There are dozens of little communication errors that come up in medical care as with any group process that covers many details and goes on over time. Errors are going to occur whether for the elderly or the birthing. Having family present reduces some while allows others. I took mom down to breakfast one morning and to her x-ray and we came back with a kinked tube. While not my fault per se, it happened on my watch. Her lung partially collapsed again that day and her tube slipped out that night. A couple days later the doctors went to plan B, talc. My mom was told she’d be on the suction tube for three days after the talc infusion. But she’d been on suction for about ten days before that, trying to avoid talc. No one instituted any different behavior. Communication error. The cardiothoractic doctors meant three days without a minute off. The general medical doctors and nurses thought that meant, just as we had been doing, taking mom off suction to walk to the bathroom or go down stairs for Bingo at 7. One sentence, two meanings.

The desired behavior wasn’t written down. Therefore it wasn’t done. No one meant to be lax. We thought we were following directions. So in our intention to do good we did bad. That is the worst thing about being human and attending to som
eone’s health. Daughters do it, parents do it, doctors do it. We are all going to make a mistake in caring for someone. It is the most humbling and frustrating thing I can think of about being a human.

Somehow we think doctors don’t make human errors. We’ve given doctors superhuman characteristics. I can see why. My mother the patient is vulnerable. She’s scared. The doctor comes in to do a procedure and gives the impression that this is going to save her. She wants to believe that. She believes what he says. Its better for her state of mind.

Sometimes, as a doula or midwife I’m distressed over how many women agree to routine and invasive procedures. Its a different scenario entirely than a sick or hurt person getting specific care. Most birthing women are perfectly healthy. Healthy enough, by far, to given birth with their bodies’ own physiological precision. But my mom had a specific crisis, a leak in her lung. Supporting her body’s ability to heal it was tried two weeks and then a mechanical process (chemical process really) was tried to seal the lung to the lining. Her physiology was compromised before she sought treatment. Unlike a laboring woman, who gets treatment even while her physiology is functioning normally.

Reading the research is a bit confusing. I read several research papers, but did not really have a way to know how that information related to my mother’s case. Sometimes as doulas and childbirth educators we encourage mothers and fathers to read the literature.

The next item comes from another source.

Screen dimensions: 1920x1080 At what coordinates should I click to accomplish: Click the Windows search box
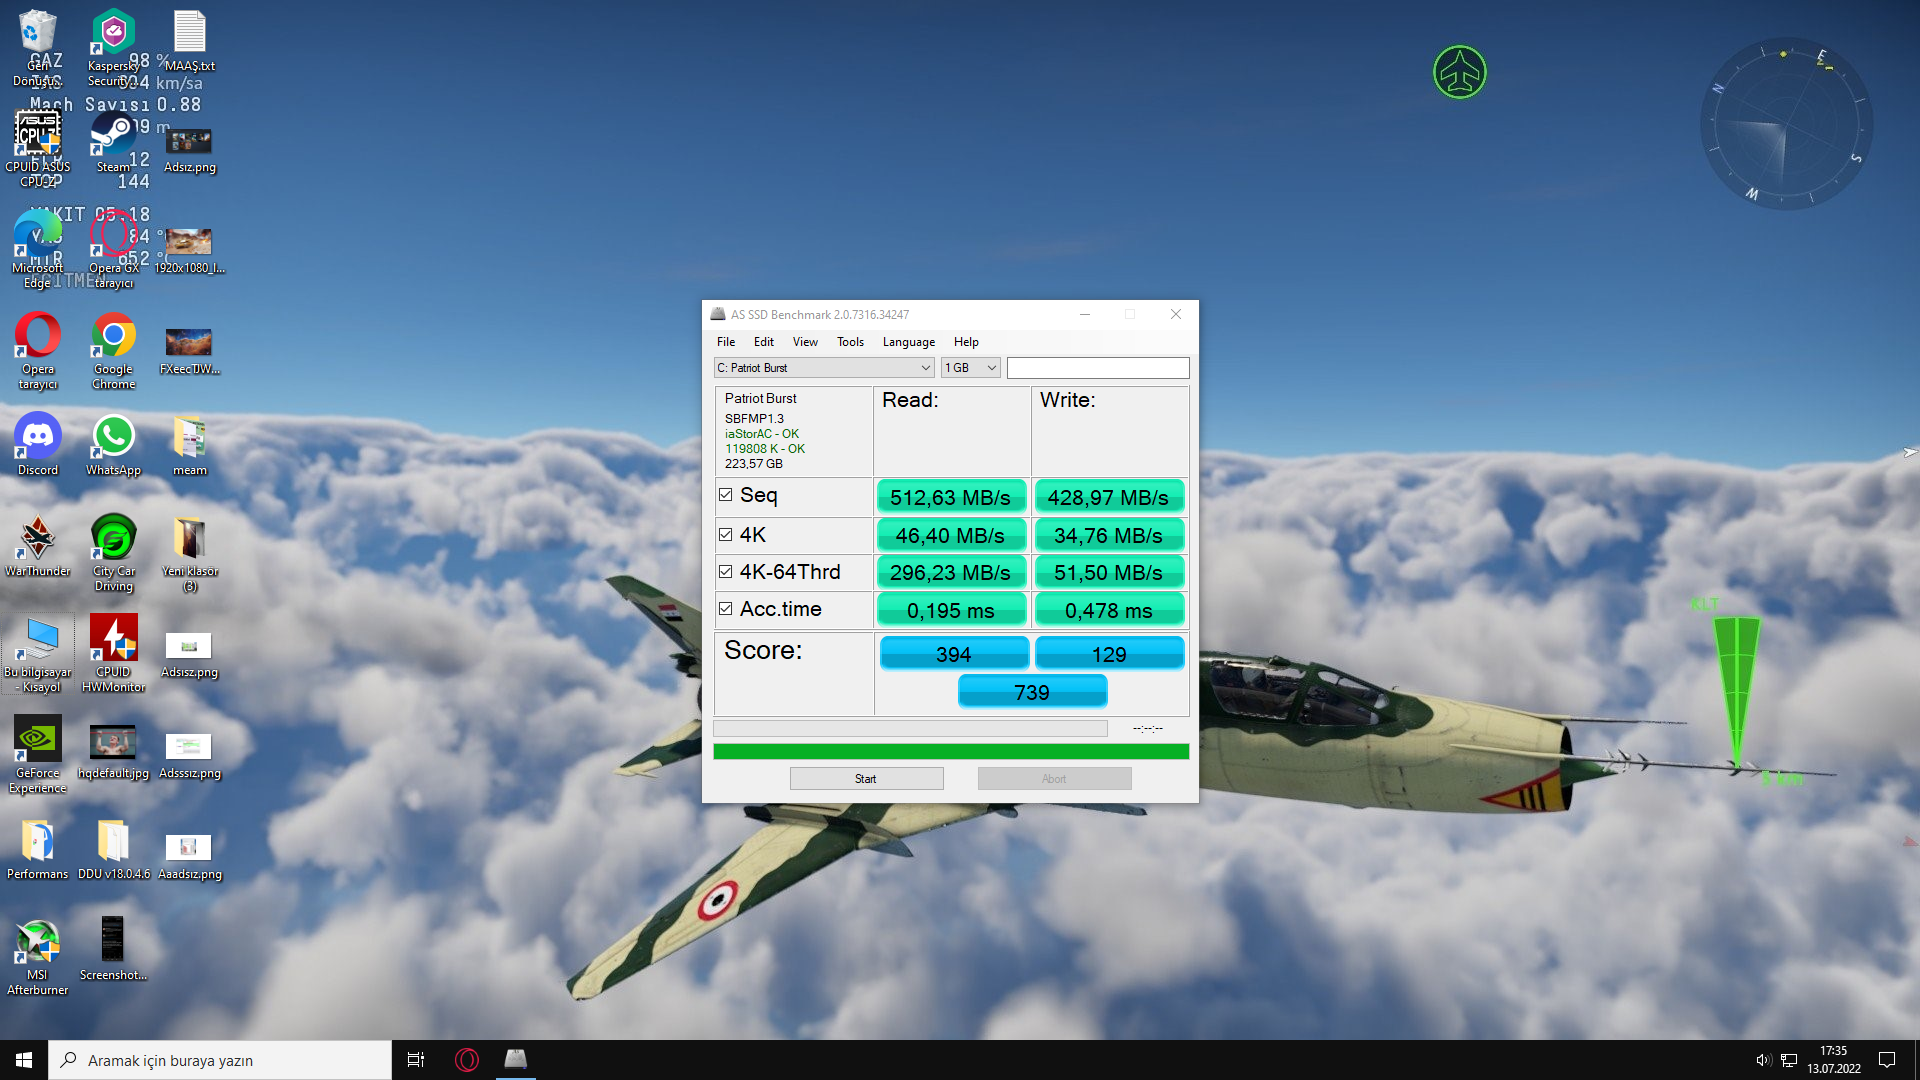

Do the research. There is a fair amount of stress trying to figure it all out. How does this apply to them, they may think. Could daring to depart from the physician’s course risk their child? Few women in pregnancy and fewer in labor can carry the extra stress of climbing a steep learning curb and maintaining a stability in the support relationship with the doctors they seek help from. We really ask a lot.

Many doulas are so saddened by the outcomes when parents go ahead with procedures that were not medically required. Our concern in the process may only be distracting. Pregnancy is a time for building support, not analyzing it. That needs to come before, for most women. Some can navigate those changes. We need to overhaul our advocacy and create an informed generation before they become pregnant. Thank goodness, doulas and families are there for the patient at any stage in life. Crisis needs support.

Support also comes from the medical staff. I saw magic in that relationship. To have someone with good authority, in fact, some of the highest authority in our culture, someone with know how put their attention on your wound is an incredibly reassuring. The eye contact, comfort and time given to my mother by her doctors was visibly uplifting to her. I felt those were the moments of healing. Through that intimacy and caring around her pain she was able to absorb their message and form a new life without smoking. She is actually excited about it now.

So far tonight, 5 days after the talc, and 6 hours after clamping the tube, mom’s lung is inflated! Its holding!